Trial NCT04636697
Publication Gobeil P, medRxiv, 2021
Primary outcome on the report: Primary safety outcomes were the occurrence(s) of i) immediate AEs within 30 minutes after each vaccination; ii) solicited local and systemic AEs up to 7 days after each vaccination; iii) unsolicited AEs, serious AEs (SAEs), AEs leading to withdrawal, AEs of special interest (AESIs), and deaths up to 21 days after each vaccination; iv) normal and abnormal urine, haematological, and biochemical values. Primary immunogenicity outcomes were i) neutralizing antibody (NAb) titers measured using a pseudovirion neutralization assays and ii) interferon (IFN)-γ and IL-4 ELISpot responses at 21 days after each dose of vaccine.
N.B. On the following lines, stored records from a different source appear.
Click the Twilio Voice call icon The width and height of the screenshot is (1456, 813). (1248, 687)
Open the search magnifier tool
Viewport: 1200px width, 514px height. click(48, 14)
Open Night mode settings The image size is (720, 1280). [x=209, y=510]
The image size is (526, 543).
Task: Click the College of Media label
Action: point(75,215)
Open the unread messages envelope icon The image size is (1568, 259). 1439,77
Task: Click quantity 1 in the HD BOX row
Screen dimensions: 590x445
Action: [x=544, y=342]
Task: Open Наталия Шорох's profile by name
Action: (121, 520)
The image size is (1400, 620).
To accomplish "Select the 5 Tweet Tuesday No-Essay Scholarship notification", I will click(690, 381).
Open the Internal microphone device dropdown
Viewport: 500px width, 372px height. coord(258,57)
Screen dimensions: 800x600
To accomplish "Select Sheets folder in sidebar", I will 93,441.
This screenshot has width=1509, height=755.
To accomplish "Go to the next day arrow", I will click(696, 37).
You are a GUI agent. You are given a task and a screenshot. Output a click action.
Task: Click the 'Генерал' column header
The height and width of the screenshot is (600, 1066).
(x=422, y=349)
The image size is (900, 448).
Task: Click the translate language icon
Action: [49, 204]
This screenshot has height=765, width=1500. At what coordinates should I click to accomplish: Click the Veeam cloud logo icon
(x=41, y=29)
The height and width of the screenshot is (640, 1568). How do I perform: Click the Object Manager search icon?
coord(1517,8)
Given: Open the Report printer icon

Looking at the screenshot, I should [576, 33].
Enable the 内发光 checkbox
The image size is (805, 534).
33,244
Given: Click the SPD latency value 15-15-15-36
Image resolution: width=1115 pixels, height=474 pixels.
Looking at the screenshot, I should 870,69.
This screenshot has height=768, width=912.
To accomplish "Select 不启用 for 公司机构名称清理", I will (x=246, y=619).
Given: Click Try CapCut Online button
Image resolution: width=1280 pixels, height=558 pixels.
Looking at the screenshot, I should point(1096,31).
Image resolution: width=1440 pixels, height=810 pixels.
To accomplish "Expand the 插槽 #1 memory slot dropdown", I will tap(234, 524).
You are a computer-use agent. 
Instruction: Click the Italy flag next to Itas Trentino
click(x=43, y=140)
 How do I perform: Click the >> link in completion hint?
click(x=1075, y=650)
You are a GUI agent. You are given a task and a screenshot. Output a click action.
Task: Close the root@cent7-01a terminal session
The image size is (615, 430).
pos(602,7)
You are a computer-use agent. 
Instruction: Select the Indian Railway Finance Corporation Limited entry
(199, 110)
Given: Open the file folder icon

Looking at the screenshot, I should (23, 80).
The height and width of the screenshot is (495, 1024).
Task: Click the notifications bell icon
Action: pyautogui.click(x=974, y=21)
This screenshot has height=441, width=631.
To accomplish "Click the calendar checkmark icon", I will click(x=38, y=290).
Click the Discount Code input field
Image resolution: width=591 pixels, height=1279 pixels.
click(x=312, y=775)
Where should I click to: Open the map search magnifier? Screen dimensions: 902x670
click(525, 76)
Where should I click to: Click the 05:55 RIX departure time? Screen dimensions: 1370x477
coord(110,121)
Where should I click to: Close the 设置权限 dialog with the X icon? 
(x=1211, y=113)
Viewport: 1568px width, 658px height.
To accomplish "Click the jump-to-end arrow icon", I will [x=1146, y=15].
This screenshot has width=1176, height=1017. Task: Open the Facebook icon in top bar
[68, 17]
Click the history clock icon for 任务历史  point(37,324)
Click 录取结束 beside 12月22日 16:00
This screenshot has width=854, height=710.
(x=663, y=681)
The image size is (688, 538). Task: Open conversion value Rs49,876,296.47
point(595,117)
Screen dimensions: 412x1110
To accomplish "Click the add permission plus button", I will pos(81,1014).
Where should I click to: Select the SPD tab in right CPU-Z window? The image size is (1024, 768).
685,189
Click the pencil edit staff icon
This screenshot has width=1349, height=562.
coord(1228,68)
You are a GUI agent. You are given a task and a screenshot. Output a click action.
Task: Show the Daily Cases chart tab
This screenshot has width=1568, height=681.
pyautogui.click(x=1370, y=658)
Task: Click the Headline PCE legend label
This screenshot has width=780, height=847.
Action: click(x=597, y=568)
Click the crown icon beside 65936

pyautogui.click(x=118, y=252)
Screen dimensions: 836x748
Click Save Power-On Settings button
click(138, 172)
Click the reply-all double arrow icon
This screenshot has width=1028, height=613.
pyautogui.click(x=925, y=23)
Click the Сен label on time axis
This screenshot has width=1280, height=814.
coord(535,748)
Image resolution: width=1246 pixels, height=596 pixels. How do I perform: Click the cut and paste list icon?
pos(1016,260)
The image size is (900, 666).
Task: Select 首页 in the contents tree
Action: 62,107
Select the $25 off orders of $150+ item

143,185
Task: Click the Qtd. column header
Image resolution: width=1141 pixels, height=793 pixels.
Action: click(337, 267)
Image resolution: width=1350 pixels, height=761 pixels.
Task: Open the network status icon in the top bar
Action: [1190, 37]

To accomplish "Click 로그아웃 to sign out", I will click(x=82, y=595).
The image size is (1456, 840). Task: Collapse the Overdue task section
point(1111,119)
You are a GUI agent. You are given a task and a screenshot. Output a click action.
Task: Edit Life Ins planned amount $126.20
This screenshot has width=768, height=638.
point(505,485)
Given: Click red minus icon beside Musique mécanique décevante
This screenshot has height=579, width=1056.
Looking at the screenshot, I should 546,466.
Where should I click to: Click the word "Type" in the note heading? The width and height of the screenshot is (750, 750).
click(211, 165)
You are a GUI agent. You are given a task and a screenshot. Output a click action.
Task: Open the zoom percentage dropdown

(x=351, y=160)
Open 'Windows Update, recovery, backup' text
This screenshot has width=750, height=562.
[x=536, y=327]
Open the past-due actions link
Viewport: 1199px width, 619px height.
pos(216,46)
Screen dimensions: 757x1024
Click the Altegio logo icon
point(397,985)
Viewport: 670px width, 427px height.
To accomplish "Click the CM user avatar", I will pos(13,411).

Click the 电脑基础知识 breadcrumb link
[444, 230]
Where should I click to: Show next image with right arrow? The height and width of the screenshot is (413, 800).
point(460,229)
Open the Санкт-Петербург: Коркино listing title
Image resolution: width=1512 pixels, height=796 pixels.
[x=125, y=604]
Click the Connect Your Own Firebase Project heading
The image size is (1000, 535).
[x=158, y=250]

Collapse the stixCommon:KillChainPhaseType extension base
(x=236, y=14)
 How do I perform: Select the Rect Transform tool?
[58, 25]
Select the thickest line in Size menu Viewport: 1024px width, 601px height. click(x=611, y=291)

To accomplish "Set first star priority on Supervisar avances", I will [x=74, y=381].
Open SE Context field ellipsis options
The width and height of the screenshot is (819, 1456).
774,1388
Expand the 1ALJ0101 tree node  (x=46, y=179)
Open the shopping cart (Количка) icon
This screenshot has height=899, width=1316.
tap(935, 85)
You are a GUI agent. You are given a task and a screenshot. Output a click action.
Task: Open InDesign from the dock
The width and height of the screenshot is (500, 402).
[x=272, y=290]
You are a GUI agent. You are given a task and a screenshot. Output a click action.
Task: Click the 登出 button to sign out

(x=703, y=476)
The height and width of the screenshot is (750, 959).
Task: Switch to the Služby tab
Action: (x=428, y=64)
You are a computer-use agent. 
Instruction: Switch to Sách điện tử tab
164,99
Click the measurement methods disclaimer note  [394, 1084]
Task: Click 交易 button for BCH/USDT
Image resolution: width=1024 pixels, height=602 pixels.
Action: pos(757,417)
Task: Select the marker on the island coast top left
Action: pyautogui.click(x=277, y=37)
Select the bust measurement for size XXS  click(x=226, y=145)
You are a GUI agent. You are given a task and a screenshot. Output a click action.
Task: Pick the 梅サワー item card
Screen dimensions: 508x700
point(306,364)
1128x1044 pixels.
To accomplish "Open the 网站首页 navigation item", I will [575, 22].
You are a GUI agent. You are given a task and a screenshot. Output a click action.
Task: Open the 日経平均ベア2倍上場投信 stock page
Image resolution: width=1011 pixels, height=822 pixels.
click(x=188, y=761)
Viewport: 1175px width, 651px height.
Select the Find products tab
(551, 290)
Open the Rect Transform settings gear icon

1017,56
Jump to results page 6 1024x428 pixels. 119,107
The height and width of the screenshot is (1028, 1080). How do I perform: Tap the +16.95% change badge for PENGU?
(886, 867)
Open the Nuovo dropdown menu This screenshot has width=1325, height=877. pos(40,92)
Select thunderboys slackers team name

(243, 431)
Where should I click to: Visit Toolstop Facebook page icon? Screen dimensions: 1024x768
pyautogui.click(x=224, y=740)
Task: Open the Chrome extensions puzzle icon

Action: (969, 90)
Note: The risk of bias by domain corresponds to the highest risk of bias among outcomes by domain.
The overall risk of bias corresponds to the overall highest risk of bias assessed among outcomes.

Bias Author's judgement Support for judgement
Randomization
Low 		Quote: "Randomization was managed by Syneos Health with Medicago oversight using Medidata Rave RTSM interactive randomization tool (2021.2.0, Medidata, USA)."
Comment: Allocation sequence random. Allocation sequence probably concealed.
Imbalances in baseline characteristics appear to be compatible with chance.
Deviations from intervention
* 		This outcome-specific domain was not assessed; Pending contact with authors.
No review-specific outcomes reported/extracted.
Missing outcome data
* 		This outcome-specific domain was not assessed; Pending contact with authors.
No review-specific outcomes reported/extracted.
Measurement of the outcome
* 		This outcome-specific domain was not assessed; Pending contact with authors.
No review-specific outcomes reported/extracted.
Selection of the reported results
* 		This outcome-specific domain was not assessed; Pending contact with authors.
No review-specific outcomes reported/extracted.
Overall risk of bias
*